Die in Post-Nr 23 enthaltene Feststellung enthält lediglich die Erklärung, dass Verhandlungsteilnehmer, welche keine Stellungnahme abgegeben haben, die Parteistellung verlieren, also eine Wiederholung des § 42 AVG. Welche Verhandlungsteilnehmer keine Stellungnahme abgegeben haben, geht weder aus dieser Feststellung noch aus einem sonstigen Teil der Verhandlungsschrift eindeutig hervor. Es kann daher auch nicht zweifelsfrei beurteilt werden, ob der Beschwerdeführer eine Stellungnahme abgegeben hat.
Anders wäre der Fall zu beurteilen, wenn der üblicherweise in einer Verhandlungsschrift anzutreffende Passus enthalten wäre, dass alle jene Verhandlungsteilnehmer, von denen keine Stellungnahme protokolliert ist, eine solche nicht abgegeben haben. Somit vermag die Niederschrift nicht richtig und verständlich den Verlauf und den Inhalt der Verhandlung wiederzugeben, was einen Mangel der Niederschrift iSd § 14 AVG bewirkt. Die Verhandlungsschrift ist daher nicht geeignet, vollen Beweis iSd § 15 AVG zu liefern.
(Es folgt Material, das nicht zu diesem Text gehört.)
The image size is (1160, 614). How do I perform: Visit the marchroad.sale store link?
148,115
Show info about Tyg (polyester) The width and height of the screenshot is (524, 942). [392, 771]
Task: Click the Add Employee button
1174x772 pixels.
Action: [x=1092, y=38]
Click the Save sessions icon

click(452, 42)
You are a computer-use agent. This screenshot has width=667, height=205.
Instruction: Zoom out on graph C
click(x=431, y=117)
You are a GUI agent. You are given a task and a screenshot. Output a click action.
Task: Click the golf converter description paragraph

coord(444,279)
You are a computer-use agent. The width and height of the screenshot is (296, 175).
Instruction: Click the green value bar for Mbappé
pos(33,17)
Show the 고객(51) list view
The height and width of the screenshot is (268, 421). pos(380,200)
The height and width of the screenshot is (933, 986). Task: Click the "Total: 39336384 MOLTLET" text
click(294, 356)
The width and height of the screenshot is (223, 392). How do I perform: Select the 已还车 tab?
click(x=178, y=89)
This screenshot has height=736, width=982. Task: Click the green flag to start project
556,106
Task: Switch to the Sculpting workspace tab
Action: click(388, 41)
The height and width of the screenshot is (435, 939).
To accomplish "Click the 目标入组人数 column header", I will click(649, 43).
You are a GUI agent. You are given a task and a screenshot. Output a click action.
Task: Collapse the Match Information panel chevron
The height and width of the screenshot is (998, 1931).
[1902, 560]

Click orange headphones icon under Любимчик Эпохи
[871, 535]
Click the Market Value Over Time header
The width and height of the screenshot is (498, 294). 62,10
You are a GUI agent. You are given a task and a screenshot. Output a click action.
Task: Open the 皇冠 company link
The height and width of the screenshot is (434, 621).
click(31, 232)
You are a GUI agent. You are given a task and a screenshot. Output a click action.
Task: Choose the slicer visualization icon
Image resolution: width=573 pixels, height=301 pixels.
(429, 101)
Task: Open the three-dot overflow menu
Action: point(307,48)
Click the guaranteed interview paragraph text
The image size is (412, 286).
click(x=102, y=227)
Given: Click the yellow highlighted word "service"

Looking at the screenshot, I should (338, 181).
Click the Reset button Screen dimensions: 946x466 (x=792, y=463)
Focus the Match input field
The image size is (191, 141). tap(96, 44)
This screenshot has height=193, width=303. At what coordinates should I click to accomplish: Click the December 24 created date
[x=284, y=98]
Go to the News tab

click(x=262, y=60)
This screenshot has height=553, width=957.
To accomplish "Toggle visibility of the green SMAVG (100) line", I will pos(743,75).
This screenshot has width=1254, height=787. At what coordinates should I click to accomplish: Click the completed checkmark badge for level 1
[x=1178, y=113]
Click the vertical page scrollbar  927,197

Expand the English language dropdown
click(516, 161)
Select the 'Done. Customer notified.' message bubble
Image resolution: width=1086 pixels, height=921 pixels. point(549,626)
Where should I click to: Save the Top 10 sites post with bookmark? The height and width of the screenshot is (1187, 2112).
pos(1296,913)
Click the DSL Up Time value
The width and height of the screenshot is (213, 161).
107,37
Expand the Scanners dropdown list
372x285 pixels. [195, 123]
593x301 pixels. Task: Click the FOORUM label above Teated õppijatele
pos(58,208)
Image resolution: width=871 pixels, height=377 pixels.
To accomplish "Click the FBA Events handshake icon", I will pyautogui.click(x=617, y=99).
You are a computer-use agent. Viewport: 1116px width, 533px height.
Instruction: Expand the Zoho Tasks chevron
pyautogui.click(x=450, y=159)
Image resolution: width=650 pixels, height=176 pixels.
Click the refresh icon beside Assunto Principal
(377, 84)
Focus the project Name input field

Eine Niederschrift, die nicht dem § 14 AVG entspricht, verliert zwar nicht jeglichen Beweischarakter; sie unterliegt jedoch gem § 45 Abs 2 AVG der freien Beweiswürdigung der Behörde. Es obliegt dann nicht der Partei, den Gegenbeweis für die Unrichtigkeit des bezeugten Vorganges zu führen, vielmehr hat in diesem Fall die Behörde durch geeignete Ermittlungen von Amts wegen den vollen Beweis für den Inhalt der Amtshandlung darzulegen.